## Start

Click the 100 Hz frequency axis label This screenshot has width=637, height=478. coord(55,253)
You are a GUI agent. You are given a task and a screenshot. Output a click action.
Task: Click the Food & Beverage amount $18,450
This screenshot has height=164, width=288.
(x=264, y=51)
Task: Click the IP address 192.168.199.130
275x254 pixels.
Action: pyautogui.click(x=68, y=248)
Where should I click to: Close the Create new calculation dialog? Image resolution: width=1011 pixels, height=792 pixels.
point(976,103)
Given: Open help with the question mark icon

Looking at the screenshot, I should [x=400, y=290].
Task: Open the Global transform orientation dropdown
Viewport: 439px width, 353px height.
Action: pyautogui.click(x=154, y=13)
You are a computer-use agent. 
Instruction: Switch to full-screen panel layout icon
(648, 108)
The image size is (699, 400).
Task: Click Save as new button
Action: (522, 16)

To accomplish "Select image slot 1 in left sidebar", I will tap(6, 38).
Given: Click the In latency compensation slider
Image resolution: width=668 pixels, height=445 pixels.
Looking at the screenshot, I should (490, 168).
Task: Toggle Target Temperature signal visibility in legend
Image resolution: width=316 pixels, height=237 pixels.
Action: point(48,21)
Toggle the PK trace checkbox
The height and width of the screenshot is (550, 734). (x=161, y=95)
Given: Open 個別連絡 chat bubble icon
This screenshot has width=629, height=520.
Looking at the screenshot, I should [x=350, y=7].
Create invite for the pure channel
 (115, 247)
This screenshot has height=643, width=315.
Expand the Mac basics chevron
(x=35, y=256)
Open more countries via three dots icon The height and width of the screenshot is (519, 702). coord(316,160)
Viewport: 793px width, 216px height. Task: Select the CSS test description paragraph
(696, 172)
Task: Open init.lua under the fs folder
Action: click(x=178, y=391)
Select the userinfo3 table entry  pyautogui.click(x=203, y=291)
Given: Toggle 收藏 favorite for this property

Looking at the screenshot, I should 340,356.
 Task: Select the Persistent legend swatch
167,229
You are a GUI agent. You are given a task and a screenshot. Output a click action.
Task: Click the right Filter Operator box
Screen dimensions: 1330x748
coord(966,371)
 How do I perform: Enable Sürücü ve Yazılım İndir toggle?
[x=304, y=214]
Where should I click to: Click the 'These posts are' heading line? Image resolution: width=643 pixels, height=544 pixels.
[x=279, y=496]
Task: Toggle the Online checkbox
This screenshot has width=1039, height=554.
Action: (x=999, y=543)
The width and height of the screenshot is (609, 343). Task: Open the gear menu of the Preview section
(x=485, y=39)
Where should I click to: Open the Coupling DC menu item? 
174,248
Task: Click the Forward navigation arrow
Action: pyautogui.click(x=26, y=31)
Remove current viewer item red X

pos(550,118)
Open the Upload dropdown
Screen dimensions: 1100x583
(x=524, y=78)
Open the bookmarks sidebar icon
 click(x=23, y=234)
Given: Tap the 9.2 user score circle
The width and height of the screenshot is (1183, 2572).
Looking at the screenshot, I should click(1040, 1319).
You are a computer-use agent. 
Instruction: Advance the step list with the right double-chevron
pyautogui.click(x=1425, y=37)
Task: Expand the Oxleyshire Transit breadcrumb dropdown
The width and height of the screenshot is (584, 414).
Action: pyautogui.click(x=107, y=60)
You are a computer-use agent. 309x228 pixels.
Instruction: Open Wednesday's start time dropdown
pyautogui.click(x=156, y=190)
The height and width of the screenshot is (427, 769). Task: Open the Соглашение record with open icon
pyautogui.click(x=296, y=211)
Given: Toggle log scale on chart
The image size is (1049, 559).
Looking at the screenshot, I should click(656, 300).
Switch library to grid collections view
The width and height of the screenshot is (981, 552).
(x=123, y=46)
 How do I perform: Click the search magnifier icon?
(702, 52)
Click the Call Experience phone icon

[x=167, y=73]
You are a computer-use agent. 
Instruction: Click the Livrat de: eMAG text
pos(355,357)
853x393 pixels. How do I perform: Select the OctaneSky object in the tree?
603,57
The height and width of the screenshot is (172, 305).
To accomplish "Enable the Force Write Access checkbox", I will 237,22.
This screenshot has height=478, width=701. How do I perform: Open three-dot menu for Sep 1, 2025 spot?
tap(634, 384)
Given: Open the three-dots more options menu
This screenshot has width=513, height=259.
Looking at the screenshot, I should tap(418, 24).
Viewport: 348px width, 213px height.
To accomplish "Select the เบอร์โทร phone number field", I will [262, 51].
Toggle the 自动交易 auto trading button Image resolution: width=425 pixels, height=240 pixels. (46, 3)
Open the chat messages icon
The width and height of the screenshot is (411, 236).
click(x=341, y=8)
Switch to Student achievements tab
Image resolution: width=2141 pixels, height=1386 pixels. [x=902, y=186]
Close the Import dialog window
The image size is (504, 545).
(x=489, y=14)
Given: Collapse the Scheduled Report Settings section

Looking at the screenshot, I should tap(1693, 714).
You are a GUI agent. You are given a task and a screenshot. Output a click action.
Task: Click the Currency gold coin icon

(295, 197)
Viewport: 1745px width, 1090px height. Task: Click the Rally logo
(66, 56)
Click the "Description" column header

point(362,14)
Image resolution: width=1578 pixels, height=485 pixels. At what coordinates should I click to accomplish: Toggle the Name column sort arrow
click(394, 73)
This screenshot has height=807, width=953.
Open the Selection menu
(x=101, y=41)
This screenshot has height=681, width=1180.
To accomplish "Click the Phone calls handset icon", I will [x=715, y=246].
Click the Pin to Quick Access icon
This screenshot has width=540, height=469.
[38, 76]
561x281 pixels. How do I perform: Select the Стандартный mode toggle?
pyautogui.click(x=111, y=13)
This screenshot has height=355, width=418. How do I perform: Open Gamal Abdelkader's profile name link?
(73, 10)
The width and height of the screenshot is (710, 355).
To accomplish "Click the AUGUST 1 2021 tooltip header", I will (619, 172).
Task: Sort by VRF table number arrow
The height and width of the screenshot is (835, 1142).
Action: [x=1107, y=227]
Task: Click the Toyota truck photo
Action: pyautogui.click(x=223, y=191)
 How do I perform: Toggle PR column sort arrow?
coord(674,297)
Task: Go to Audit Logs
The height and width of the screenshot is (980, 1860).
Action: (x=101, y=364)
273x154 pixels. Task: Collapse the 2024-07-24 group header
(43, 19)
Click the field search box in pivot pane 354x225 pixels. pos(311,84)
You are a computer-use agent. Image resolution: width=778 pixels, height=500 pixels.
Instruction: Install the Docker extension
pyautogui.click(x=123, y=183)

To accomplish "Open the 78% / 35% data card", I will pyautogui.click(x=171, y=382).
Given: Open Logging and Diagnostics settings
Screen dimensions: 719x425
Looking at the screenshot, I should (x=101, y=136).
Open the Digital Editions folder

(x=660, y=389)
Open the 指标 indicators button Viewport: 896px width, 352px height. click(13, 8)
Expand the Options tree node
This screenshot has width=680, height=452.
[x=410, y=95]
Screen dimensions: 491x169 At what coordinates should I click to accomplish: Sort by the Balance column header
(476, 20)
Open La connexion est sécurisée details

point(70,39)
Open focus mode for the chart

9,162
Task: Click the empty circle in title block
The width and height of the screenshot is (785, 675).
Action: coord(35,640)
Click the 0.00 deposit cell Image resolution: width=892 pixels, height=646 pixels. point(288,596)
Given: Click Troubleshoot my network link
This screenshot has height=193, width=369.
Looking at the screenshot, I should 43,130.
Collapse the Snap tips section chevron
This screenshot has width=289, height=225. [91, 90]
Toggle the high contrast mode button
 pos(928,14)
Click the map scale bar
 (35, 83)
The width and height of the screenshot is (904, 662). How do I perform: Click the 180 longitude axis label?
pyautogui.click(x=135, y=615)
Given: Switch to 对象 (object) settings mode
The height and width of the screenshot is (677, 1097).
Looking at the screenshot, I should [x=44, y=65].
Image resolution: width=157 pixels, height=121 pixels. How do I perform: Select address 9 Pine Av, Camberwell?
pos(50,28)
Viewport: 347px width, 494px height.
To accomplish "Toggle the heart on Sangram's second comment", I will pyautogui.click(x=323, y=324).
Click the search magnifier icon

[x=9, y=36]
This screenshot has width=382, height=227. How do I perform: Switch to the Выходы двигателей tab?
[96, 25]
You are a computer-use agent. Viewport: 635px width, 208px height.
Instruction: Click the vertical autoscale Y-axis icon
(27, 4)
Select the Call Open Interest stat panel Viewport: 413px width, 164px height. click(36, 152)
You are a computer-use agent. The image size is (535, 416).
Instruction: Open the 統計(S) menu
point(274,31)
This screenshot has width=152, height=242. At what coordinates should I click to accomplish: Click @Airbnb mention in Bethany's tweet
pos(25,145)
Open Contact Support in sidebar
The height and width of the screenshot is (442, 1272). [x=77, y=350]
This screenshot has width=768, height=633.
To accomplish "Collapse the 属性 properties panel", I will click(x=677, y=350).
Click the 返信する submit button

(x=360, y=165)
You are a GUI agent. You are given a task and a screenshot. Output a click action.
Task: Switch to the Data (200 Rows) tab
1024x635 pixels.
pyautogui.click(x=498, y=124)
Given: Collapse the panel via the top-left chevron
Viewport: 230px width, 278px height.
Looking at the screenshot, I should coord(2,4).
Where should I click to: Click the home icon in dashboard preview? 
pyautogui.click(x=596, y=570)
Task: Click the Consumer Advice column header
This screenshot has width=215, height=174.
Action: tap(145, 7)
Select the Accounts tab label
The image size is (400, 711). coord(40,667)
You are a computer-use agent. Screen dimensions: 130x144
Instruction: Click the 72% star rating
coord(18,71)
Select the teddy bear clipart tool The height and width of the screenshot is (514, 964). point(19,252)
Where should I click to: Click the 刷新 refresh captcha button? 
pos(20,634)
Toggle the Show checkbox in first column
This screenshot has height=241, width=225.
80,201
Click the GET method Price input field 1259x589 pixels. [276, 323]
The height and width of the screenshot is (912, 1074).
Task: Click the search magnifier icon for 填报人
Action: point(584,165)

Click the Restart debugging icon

## End

## Set problem
Return the lines from the line with "Toggle the PK trace checkbox" to the line with "Action: click(x=178, y=391)", inclusive, reproducing each one verbatim.

## The solution
Toggle the PK trace checkbox
The height and width of the screenshot is (550, 734). (x=161, y=95)
Given: Open 個別連絡 chat bubble icon
This screenshot has width=629, height=520.
Looking at the screenshot, I should [x=350, y=7].
Create invite for the pure channel
 (115, 247)
This screenshot has height=643, width=315.
Expand the Mac basics chevron
(x=35, y=256)
Open more countries via three dots icon The height and width of the screenshot is (519, 702). coord(316,160)
Viewport: 793px width, 216px height. Task: Select the CSS test description paragraph
(696, 172)
Task: Open init.lua under the fs folder
Action: click(x=178, y=391)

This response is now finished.